翼を広げると16メートル!弾道ミサイルでもビクともしないぞ!


「んはぁ~私の世界が広がる~♪」


 私はッ、興奮しているッ!!未知との遭遇、胸が高鳴るよッ!!!


「ママありがとう~」


勢いで叫んでしまった。ママに聞かれたかも?……ちょっと恥ずかしい//


 ブンブン


 気を取り直してさっきのバクダン茸でも食べ……おや?あれは……ニンゲン(オス)だ!!


 ニンゲン+犬数匹とワイドバーン夫婦が交戦中。


 双方傷だらけだがニンゲン側が押されてる。ワイドバーンの弱点を突いてはいるものの、パワーで押されているようだ。

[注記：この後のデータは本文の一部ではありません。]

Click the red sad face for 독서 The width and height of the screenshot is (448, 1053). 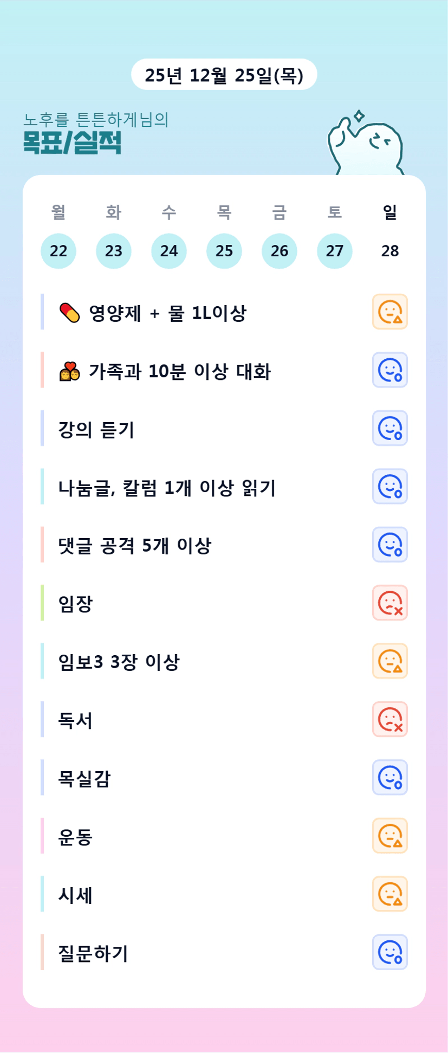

「ニンゲンを助けるか、魔獣を助けるか、それとも……ちょっと様子を見ますか。」



○○○○○○○○



 アオサはニンゲンのオスを生で見るのは初めてである。


 父親はなぜか産まれた時からいなかった。


 記憶の中のクズ男は、ロクに仕事もせず遊び惚けて家から追い出されたゴク潰し。見てて吐き気がする。


 ミツビーのオス達は、産卵管と引換に毒針を失いロクに仕事ができず、産卵期が終わると巣から追い出されて餓死する存在である。

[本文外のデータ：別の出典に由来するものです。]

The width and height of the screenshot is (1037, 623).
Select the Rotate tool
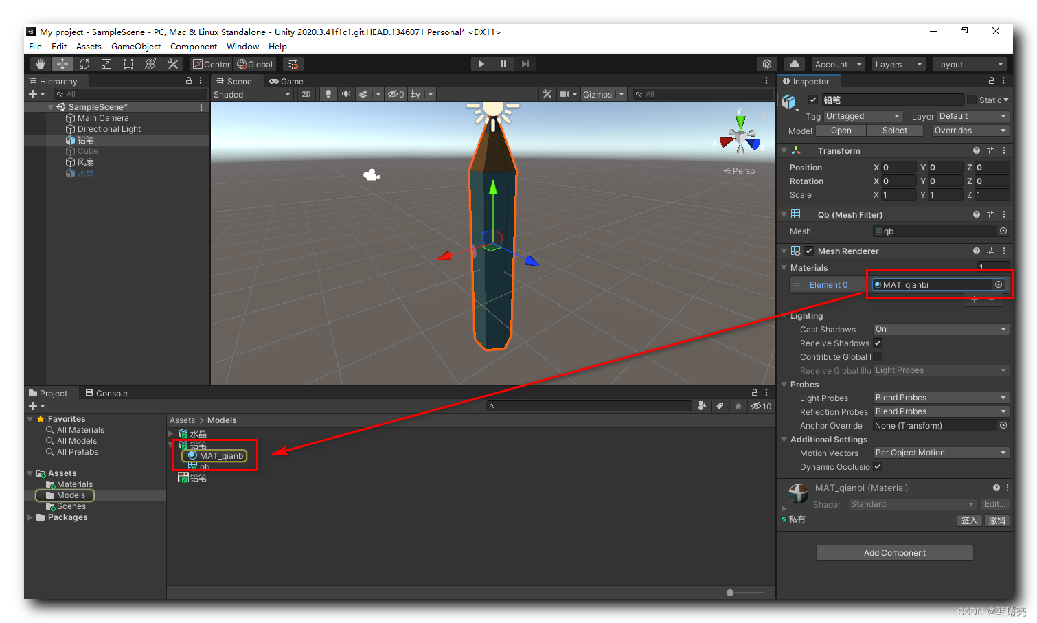[84, 64]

 そんな光景を見て育ったせいで、アオサの価値観は徹底した『女尊男卑』だ。


 11歳の時、アオサ自ら女王蜂を誘惑しオス蜂みんな玉砕、血を飲ませて種の改造を施し口から産卵管を出せるようにして毒針との両立に成功。『オス蜂』という概念を消し去ったのだ。


(余談だが、アオサも口から産卵管を出せる)



▼▼▼▼▼▼▼▼



(猟師視点)


 俺はマストン。クラムシティの猟師だ。今日の獲物はワイドバーンだ。


 ウチは妻と息子と娘の四人家族。息子は来年街の学校に行く事になっているから学費としてまとまった金が必要なんだ。ここらで大物を仕留めたい所だ。


 冒険家の免許も取っていて、Dランクだ。そこそこ腕には覚えがある。


 パーティーはオレとグルドッグ×5。これでワイドバーンを捕獲する。リスクは大きいが、一獲千金を狙える大物だ!


 ワイドバーンはCランクの魔獣だ。頑丈な翼と慎重な性格が厄介で、正攻法だと守りを突破するのは困難だが、弱点はある。


 まずは嫌がらせだ。巣から少し距離を取ってグルドッグに吠えさせる。俺は遠方から狙撃の準備だ。


 ワンワン ワンワン ワンワン


 ……………………


 ゴガァァァァァ!!


 ワイドバーンの父親が起こって風のブレスを吹き出す。が、犬たちは絶妙に当たらない位置にいるのだ。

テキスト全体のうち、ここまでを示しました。